Stephen agreed. “Go ahead and follow your usual modus operandi.”

Using a pair of dissecting scissors rather than a scalpel, as he thought it safer, Jack proceeded to free up the lungs and the heart. He then lifted the entire mass up out of the thorax. He carried the weighty slab of flesh over to a nearby countertop and plopped it down on a scale.

“Is that heavier than usual?” Stephen asked, looking at the readout.

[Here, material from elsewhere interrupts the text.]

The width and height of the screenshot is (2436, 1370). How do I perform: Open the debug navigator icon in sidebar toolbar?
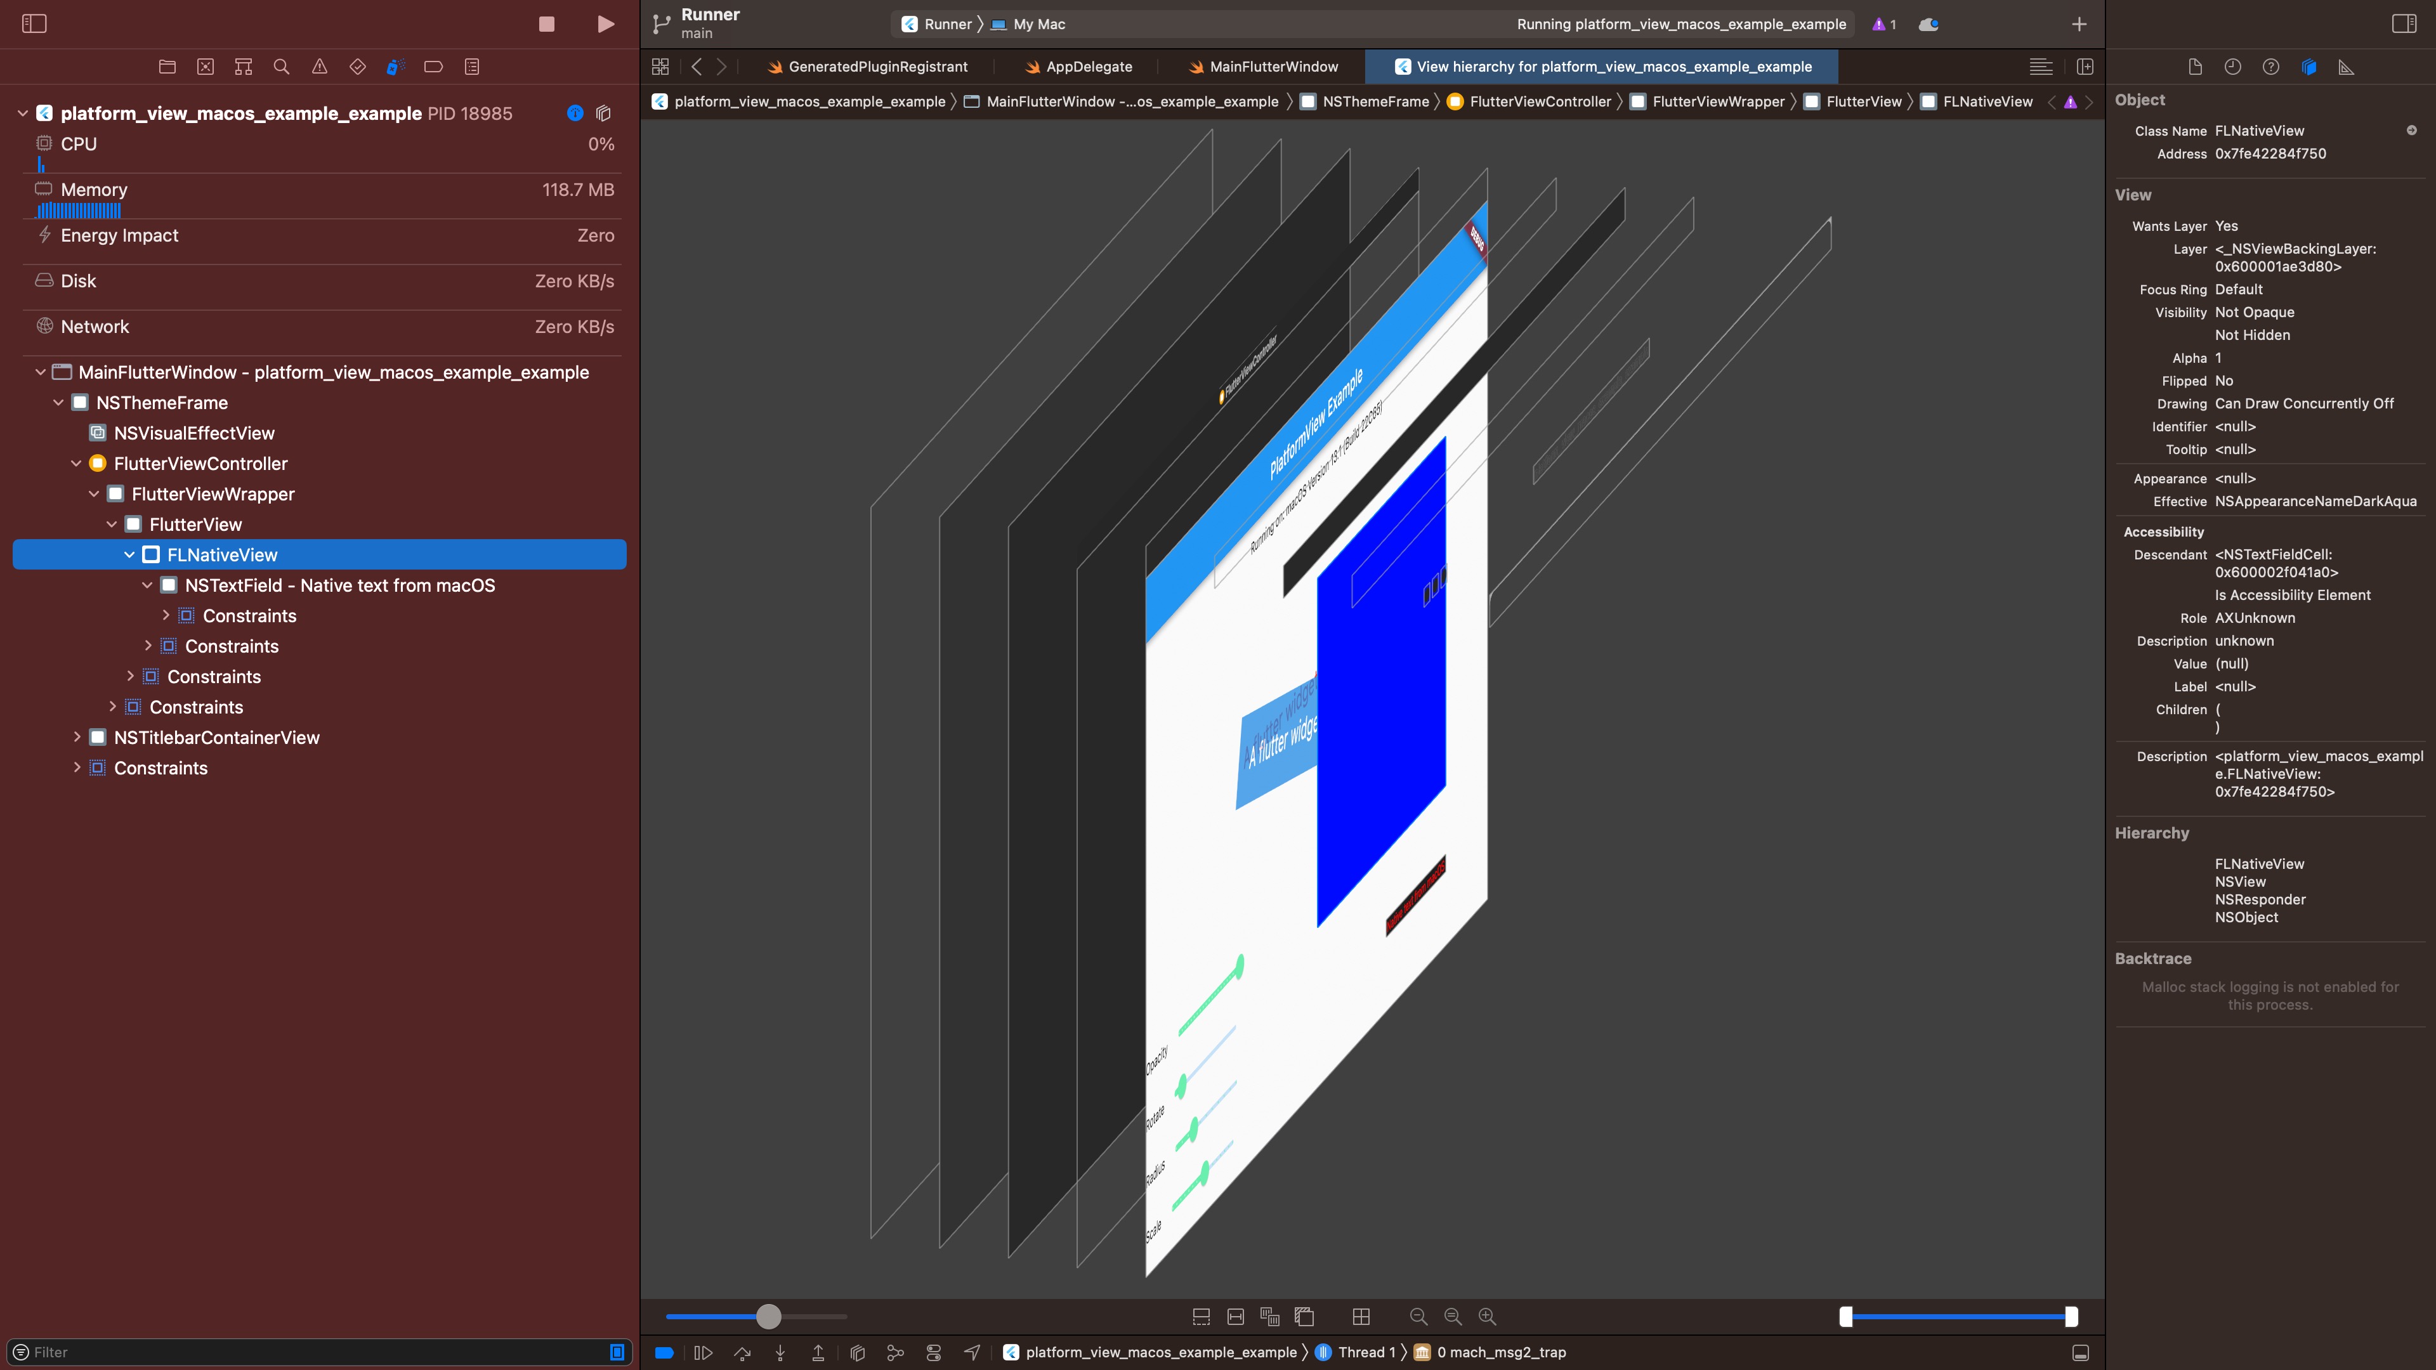point(395,66)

“Much heavier,” Jack said. He then started to open the pericardium exactly as he had done with Carol, to expose the heart itself. “You can see there is considerable fibrotic scarring, but it is to be expected.”

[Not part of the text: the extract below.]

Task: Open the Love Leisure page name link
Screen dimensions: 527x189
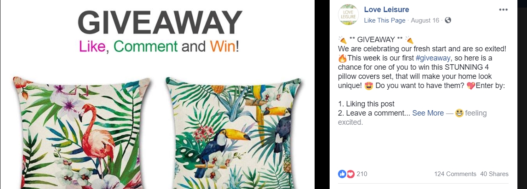Action: [x=386, y=10]
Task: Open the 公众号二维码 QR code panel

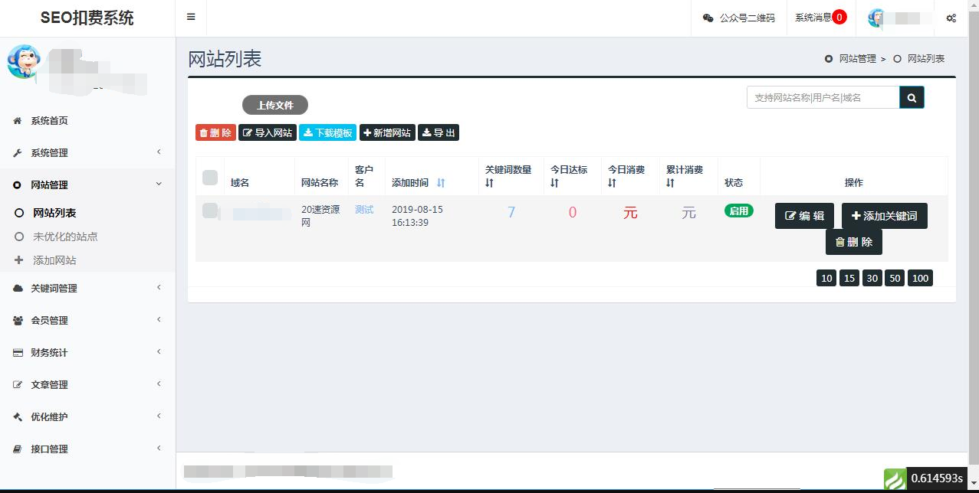Action: pos(738,17)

Both Stephen and Ted crowded in to take a look once the heart was fully exposed.

“My word, it looks entirely normal,” Ted said. “Perfect orientation. I’m impressed even more than I expected to be. It looks like a very happy heart.”

“I agree,” Stephen said. “I don’t mind saying so myself, but it was a perfect job.”

“And a perfect donor heart,” Ted added.

“How does it compare with Carol’s?” Stephen said, turning to Jack. “If you were pressed to say which one you thought had been accepted the best, which one would you say?”

“It would be hard to say,” Jack replied thoughtfully. “I’d say they were equivalent.”

“Let’s see the rest of the anastomoses,” Stephen said. “The aorta looks fine, but there could be a difference with the others.”

Jack pushed back the bloated right lung in an attempt to visualize the great veins called the superior and inferior vena cava. It was difficult because the lung was turgid with fluid.

“Why don’t you go ahead and remove the lungs,” Stephen said. “Just make sure the pulmonary anastomoses are proximal to the heart.”

At first Jack wasn’t sure what Stephen meant, but then he got it. Stephen wanted the connections he’d made when he’d done the transplant to be connected to the heart, not to the freed-up lung. Using the dissecting scissors again rather than the scalpel, Jack separated both lungs from the heart. The connections with the great vessels could all be seen. Jack stepped back to give Stephen and Ted more room. While they looked, Jack weighed each lung.

“They all look terrific to me,” Stephen said. “I hate to blow my own horn, but they are all masterfully done.”

“You’re getting good in your old age,” Ted teased. “But you’re right. They all look terrific, well healed and without the inflammation we agonized about. I don’t see any difference here with what we saw during Carol’s second autopsy. It seems as if our experiment is a draw. What are your thoughts?”

“I have to agree with you,” Stephen said. “How about you, Dr. Stapleton. Do you see any differences between Margaret’s anastomoses and Carol’s?”

“Not at all,” Jack said. “They look comparable to me.”

“So there we have it,” Stephen said. “We didn’t think there was going to be a difference, and there doesn’t seem to be.” He looked over at the institutional clock as if he was planning on leaving.

“I think you should see the inside of the lungs,” Jack said. Without waiting for a response, he got one of the long-bladed knives used in autopsies and made some slices into the lungs’ parenchyma, which under normal conditions were air-filled, light, and spongelike. As he made the cuts, the edema fluid burst forth, almost as if it had been under pressure. It was blood-tinged and mixed with exudate and bits of tissue.

“Whoa,” Ted exclaimed. “That’s rather dramatic. We didn’t see that with Carol’s lungs.”

“That’s because most of the fluid had drained out,” Jack said. “It gives you a better appreciation of what the immune system can do whenit’s turned on to create a cytokine storm. It’s not a mystery why these people died so quickly. This is a nasty virus.”

“Are you still thinking this is caused by a virus?” Stephen asked. “We’re continuing to look into the protein angle, thinking of something like a prion.”

Jack started. The idea of a prion disease never occurred to him. But as soon as he considered it, he rejected it. “Prion disease only strikes neural tissue, not pulmonary tissue,” he said. “No, this must be a virus, but I admit there are some aspects that don’t make sense.”

“And what are they?” Stephen asked patronizingly.